▶ **Task to carry out**:
Convert the rows from the line containing "Click the word" up to and including the line containing "point(11,11)" into a JSON list of strings, one string per line, omitting blank lines.

────

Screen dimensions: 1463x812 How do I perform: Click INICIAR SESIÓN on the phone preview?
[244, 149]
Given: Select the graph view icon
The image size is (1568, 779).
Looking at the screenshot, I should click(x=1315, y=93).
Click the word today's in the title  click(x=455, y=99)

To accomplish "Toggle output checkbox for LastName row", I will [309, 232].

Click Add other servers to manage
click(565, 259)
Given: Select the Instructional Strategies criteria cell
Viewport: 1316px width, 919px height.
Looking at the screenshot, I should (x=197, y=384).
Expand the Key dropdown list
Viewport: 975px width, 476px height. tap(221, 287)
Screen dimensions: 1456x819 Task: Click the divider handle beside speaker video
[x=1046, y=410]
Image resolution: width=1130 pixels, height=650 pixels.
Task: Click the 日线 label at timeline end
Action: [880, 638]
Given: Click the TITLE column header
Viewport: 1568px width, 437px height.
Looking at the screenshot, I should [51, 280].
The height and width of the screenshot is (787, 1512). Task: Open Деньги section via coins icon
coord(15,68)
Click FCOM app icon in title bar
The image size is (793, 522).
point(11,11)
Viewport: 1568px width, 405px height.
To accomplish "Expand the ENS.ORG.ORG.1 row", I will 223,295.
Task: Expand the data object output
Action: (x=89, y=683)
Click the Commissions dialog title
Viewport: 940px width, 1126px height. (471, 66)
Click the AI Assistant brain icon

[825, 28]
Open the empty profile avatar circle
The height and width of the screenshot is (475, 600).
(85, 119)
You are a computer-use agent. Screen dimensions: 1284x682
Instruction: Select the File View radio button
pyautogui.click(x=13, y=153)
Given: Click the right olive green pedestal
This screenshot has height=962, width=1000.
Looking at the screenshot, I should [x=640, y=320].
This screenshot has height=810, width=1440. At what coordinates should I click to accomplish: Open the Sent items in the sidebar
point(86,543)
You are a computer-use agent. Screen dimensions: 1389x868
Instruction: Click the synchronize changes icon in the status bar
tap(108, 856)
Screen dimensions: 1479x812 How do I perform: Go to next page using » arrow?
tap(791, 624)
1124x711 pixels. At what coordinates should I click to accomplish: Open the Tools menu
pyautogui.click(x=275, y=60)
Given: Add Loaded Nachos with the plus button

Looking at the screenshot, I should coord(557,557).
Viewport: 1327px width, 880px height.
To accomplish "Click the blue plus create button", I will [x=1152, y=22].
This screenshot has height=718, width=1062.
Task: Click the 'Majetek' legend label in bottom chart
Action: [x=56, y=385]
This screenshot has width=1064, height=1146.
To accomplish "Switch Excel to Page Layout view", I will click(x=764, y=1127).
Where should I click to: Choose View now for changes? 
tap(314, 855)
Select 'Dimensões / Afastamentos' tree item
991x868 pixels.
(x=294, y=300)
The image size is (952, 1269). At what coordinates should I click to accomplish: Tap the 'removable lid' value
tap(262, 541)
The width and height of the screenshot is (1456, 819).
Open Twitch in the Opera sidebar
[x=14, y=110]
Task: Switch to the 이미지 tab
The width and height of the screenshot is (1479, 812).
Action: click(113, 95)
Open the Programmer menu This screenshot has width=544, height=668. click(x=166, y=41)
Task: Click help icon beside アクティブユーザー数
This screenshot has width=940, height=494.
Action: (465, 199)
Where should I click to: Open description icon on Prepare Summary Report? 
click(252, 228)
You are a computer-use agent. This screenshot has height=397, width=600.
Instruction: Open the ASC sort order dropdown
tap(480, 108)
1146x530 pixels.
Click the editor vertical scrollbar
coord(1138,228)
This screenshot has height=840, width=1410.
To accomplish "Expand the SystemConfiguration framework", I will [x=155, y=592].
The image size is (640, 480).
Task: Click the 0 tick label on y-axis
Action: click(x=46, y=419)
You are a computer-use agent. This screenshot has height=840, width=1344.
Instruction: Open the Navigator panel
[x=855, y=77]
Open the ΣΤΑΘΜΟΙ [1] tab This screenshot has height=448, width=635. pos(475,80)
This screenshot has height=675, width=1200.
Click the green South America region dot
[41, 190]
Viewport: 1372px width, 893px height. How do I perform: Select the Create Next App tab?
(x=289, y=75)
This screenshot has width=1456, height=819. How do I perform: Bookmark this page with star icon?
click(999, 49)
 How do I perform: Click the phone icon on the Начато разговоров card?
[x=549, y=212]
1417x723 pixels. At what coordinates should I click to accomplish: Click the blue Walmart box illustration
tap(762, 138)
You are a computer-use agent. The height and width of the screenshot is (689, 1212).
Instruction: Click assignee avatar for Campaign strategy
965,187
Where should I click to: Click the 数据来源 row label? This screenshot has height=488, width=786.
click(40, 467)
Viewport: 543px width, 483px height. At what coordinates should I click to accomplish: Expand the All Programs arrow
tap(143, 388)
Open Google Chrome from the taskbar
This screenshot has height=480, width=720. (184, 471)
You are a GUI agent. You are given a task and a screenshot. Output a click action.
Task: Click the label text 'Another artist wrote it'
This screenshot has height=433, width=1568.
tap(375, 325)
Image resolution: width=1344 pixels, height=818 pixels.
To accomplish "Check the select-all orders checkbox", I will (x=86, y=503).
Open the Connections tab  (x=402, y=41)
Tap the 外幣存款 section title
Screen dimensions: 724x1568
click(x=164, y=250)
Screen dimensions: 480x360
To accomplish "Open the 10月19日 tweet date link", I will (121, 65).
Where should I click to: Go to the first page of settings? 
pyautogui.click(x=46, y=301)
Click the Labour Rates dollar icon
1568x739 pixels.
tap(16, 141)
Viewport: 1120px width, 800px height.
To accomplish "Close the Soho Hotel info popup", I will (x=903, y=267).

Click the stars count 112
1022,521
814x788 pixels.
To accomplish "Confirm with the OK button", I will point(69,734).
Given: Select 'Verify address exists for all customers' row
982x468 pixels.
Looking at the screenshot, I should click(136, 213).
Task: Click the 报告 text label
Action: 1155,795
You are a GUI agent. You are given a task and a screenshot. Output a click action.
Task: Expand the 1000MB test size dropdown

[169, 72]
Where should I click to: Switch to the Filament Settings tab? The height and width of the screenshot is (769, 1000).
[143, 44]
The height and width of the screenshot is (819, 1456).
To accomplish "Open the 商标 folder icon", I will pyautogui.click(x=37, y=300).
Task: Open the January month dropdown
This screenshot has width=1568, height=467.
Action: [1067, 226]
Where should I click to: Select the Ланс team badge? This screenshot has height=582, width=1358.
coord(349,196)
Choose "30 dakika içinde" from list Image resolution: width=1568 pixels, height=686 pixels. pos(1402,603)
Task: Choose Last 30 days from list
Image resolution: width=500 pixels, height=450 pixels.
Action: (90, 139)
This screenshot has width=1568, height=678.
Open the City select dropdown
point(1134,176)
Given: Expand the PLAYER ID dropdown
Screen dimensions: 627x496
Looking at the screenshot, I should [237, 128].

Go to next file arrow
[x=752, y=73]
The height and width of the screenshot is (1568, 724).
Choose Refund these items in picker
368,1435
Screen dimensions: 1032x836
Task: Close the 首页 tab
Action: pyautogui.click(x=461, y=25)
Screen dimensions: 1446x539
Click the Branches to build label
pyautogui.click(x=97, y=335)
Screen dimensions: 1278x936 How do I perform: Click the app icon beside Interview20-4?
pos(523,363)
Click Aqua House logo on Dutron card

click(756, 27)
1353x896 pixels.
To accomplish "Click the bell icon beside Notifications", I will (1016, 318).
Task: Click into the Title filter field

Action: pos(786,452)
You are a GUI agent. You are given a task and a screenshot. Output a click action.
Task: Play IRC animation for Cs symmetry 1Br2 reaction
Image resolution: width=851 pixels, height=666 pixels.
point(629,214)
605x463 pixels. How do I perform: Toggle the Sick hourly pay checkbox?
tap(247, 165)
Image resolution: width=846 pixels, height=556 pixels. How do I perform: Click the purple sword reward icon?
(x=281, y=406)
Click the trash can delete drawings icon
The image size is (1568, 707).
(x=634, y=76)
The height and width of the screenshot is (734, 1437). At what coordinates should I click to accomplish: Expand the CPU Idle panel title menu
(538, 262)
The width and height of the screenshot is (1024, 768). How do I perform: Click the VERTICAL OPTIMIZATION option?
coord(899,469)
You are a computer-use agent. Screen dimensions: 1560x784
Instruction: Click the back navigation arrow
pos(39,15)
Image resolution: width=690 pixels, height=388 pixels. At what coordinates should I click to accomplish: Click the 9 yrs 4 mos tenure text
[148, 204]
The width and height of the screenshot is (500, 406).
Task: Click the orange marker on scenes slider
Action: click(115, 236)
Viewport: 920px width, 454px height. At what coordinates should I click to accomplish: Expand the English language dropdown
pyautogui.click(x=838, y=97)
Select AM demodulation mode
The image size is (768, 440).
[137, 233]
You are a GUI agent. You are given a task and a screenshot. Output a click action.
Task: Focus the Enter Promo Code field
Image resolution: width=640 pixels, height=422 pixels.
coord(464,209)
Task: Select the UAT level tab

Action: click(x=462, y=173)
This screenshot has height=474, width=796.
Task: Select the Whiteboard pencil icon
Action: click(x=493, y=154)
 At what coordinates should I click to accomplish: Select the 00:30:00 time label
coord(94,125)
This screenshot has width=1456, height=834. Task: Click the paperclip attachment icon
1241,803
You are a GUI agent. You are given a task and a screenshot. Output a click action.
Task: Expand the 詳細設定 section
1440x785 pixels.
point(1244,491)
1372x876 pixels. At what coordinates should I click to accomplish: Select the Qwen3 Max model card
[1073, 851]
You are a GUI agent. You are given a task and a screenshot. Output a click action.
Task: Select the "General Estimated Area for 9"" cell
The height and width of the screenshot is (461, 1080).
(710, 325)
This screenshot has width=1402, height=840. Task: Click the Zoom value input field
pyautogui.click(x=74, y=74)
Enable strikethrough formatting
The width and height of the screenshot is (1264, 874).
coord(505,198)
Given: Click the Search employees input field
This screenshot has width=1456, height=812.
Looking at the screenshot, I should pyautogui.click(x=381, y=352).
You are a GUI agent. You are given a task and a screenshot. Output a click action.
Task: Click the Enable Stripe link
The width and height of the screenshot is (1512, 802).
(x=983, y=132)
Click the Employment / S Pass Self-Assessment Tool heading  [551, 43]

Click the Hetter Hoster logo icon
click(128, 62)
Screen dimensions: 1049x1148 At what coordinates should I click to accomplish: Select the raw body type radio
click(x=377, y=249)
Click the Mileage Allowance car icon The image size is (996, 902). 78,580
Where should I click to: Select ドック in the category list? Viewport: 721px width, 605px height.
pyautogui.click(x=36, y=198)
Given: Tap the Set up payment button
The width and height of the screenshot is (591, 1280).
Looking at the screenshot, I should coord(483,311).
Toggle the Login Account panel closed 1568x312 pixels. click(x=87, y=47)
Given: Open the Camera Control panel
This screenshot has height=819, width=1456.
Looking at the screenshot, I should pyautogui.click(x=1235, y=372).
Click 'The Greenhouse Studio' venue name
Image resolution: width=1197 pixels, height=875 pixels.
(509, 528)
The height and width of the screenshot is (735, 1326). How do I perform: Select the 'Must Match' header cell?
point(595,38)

────

▶ **Result for this task**:
[
  "Click the word today's in the title  click(x=455, y=99)",
  "To accomplish \"Toggle output checkbox for LastName row\", I will [309, 232].",
  "Click Add other servers to manage",
  "click(565, 259)",
  "Given: Select the Instructional Strategies criteria cell",
  "Viewport: 1316px width, 919px height.",
  "Looking at the screenshot, I should (x=197, y=384).",
  "Expand the Key dropdown list",
  "Viewport: 975px width, 476px height. tap(221, 287)",
  "Screen dimensions: 1456x819 Task: Click the divider handle beside speaker video",
  "[x=1046, y=410]",
  "Image resolution: width=1130 pixels, height=650 pixels.",
  "Task: Click the 日线 label at timeline end",
  "Action: [880, 638]",
  "Given: Click the TITLE column header",
  "Viewport: 1568px width, 437px height.",
  "Looking at the screenshot, I should [51, 280].",
  "The height and width of the screenshot is (787, 1512). Task: Open Деньги section via coins icon",
  "coord(15,68)",
  "Click FCOM app icon in title bar",
  "The image size is (793, 522).",
  "point(11,11)"
]